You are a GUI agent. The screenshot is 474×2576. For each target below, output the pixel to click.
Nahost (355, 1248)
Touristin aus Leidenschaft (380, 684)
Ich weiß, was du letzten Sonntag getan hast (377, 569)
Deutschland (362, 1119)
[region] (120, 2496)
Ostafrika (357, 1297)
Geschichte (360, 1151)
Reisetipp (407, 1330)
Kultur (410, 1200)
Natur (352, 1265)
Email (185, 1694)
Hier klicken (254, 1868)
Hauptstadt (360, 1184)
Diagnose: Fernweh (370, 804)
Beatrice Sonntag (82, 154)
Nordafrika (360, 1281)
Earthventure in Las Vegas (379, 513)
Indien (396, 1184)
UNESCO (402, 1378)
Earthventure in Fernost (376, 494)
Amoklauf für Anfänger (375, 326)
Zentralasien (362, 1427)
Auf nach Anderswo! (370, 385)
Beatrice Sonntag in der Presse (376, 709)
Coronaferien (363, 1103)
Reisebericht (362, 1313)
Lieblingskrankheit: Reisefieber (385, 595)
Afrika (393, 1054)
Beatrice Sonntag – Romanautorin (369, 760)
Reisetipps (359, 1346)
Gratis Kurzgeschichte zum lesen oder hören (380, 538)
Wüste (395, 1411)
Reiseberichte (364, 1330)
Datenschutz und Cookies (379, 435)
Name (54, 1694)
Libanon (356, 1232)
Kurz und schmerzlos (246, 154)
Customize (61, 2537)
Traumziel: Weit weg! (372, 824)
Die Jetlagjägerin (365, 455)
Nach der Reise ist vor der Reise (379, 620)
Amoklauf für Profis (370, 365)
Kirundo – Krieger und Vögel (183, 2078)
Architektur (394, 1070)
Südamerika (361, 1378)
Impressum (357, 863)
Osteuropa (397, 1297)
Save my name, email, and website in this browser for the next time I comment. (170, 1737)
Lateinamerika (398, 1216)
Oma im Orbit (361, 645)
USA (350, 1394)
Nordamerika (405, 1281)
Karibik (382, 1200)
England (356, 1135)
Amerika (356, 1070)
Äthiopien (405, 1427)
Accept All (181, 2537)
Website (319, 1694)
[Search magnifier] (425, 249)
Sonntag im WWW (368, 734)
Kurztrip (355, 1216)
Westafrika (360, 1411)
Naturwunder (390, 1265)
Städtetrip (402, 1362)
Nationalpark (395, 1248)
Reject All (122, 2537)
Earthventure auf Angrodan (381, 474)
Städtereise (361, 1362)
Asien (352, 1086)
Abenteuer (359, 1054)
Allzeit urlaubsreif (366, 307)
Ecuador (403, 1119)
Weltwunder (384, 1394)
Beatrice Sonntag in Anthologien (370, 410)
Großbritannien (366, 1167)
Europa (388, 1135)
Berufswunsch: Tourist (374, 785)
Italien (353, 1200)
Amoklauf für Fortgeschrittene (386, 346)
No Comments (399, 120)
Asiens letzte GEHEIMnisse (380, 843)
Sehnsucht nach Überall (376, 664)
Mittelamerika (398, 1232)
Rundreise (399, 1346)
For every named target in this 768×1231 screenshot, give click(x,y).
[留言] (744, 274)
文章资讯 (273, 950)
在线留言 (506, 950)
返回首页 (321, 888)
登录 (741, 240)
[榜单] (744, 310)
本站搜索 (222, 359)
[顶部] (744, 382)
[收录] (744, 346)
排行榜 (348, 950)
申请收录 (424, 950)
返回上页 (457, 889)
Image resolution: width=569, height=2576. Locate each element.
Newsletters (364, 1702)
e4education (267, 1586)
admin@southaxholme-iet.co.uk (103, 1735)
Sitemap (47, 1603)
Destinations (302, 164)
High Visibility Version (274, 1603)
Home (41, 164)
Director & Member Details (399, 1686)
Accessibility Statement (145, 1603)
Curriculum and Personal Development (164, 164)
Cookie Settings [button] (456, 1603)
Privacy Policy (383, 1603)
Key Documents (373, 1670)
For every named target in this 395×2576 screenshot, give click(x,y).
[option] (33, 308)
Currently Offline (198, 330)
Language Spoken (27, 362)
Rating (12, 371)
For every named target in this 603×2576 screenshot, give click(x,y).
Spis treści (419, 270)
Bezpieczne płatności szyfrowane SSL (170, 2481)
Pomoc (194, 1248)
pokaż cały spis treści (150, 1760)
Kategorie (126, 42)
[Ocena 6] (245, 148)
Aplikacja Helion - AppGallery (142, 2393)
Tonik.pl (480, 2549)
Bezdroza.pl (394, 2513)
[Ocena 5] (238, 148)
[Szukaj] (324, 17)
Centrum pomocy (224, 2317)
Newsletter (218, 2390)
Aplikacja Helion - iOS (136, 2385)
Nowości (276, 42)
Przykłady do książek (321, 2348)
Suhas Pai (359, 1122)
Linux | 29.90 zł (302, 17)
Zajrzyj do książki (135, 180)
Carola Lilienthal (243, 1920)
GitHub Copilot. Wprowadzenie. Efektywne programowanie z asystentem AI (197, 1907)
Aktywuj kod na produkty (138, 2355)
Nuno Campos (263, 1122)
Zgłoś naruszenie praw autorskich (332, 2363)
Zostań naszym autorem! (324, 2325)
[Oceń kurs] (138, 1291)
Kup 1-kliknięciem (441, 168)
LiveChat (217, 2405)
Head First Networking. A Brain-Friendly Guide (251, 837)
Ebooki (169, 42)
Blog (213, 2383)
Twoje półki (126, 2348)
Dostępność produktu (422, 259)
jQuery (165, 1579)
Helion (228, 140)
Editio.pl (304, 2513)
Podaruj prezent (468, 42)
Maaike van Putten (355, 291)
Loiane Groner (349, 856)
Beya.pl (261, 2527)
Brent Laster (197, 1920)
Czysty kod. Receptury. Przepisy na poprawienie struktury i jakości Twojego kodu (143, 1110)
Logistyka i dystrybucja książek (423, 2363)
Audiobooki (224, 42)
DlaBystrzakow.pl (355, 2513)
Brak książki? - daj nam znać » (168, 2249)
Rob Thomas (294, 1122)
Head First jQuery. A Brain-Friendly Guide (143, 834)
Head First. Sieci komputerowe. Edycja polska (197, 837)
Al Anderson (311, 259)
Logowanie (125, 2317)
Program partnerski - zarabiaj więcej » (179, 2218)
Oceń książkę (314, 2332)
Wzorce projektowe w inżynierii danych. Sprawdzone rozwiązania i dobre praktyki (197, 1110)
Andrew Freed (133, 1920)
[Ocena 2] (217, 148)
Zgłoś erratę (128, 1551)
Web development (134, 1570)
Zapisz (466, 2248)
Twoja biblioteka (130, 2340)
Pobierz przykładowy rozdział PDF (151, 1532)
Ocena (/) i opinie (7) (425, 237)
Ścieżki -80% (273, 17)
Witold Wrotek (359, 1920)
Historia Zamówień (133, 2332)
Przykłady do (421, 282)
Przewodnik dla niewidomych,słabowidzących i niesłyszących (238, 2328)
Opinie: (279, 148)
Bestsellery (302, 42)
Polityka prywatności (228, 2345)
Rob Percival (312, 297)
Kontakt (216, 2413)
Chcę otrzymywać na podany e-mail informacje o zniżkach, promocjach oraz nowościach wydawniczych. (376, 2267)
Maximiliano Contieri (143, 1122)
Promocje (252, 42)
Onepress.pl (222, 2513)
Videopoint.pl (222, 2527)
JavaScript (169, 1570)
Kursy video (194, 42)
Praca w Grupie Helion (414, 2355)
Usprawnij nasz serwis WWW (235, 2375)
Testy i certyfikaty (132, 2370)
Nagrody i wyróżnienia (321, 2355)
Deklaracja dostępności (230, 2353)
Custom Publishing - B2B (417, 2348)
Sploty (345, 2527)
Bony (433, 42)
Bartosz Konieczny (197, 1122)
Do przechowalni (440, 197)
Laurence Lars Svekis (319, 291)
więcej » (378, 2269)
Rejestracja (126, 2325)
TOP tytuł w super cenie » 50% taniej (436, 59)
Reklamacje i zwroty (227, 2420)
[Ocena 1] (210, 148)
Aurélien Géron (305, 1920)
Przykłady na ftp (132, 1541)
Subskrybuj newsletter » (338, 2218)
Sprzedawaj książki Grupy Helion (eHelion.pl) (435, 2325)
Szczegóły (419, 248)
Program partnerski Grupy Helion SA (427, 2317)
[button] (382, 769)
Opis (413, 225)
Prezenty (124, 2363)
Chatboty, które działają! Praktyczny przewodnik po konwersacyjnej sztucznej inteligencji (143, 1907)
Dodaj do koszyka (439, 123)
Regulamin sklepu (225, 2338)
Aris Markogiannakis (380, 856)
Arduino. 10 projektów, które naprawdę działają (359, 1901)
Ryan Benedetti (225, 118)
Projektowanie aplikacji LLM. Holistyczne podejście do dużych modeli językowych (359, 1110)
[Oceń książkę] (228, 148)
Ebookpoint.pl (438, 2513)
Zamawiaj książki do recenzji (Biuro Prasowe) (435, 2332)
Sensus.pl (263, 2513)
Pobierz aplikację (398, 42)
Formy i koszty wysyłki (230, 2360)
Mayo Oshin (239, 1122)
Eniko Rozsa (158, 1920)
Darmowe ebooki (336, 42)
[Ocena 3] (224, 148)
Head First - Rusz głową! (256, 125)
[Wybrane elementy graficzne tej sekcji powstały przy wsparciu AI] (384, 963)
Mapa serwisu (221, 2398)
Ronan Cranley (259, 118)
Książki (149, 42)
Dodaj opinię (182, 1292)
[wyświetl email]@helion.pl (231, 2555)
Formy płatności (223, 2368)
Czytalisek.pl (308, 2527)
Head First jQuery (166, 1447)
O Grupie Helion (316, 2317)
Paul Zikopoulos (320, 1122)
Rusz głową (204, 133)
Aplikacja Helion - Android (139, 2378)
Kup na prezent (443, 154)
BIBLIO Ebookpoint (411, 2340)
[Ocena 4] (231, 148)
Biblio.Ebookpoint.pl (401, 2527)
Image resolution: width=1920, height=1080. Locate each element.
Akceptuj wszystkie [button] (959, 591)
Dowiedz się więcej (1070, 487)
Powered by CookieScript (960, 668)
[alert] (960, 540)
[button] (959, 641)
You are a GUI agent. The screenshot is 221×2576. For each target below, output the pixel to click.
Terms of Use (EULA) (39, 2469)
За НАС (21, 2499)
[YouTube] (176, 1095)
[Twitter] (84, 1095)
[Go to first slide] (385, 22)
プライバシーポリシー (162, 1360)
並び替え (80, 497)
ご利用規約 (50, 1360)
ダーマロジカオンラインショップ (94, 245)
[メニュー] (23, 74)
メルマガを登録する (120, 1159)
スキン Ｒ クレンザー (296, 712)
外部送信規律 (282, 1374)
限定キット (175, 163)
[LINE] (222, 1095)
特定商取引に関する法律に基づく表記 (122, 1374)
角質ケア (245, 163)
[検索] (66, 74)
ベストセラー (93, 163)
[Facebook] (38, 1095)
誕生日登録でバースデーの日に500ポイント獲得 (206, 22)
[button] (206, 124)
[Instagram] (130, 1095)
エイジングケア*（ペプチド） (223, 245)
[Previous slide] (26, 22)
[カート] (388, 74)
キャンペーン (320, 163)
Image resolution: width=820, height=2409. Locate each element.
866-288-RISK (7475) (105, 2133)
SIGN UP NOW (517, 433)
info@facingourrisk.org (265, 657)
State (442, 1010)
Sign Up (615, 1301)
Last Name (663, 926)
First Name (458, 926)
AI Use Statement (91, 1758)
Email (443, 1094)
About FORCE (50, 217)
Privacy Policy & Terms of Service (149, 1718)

What is expected - From the data above, output only the lines between the line containing "Do przechowalni (440, 197)" and the line containing "[wyświetl email]@helion.pl (231, 2555)", inclusive, exactly as written.

Solution for this exercise -
Do przechowalni (440, 197)
Laurence Lars Svekis (319, 291)
więcej » (378, 2269)
Rejestracja (126, 2325)
TOP tytuł w super cenie » 50% taniej (436, 59)
Reklamacje i zwroty (227, 2420)
[Ocena 1] (210, 148)
Aurélien Géron (305, 1920)
Przykłady na ftp (132, 1541)
Subskrybuj newsletter » (338, 2218)
Sprzedawaj książki Grupy Helion (eHelion.pl) (435, 2325)
Szczegóły (419, 248)
Program partnerski Grupy Helion SA (427, 2317)
[button] (382, 769)
Opis (413, 225)
Prezenty (124, 2363)
Chatboty, które działają! Praktyczny przewodnik po konwersacyjnej sztucznej inteligencji (143, 1907)
Dodaj do koszyka (439, 123)
Regulamin sklepu (225, 2338)
Aris Markogiannakis (380, 856)
Arduino. 10 projektów, które naprawdę działają (359, 1901)
Ryan Benedetti (225, 118)
Projektowanie aplikacji LLM. Holistyczne podejście do dużych modeli językowych (359, 1110)
[Oceń książkę] (228, 148)
Ebookpoint.pl (438, 2513)
Zamawiaj książki do recenzji (Biuro Prasowe) (435, 2332)
Sensus.pl (263, 2513)
Pobierz aplikację (398, 42)
Formy i koszty wysyłki (230, 2360)
Mayo Oshin (239, 1122)
Eniko Rozsa (158, 1920)
Darmowe ebooki (336, 42)
[Ocena 3] (224, 148)
Head First - Rusz głową! (256, 125)
[Wybrane elementy graficzne tej sekcji powstały przy wsparciu AI] (384, 963)
Mapa serwisu (221, 2398)
Ronan Cranley (259, 118)
Książki (149, 42)
Dodaj opinię (182, 1292)
[wyświetl email]@helion.pl (231, 2555)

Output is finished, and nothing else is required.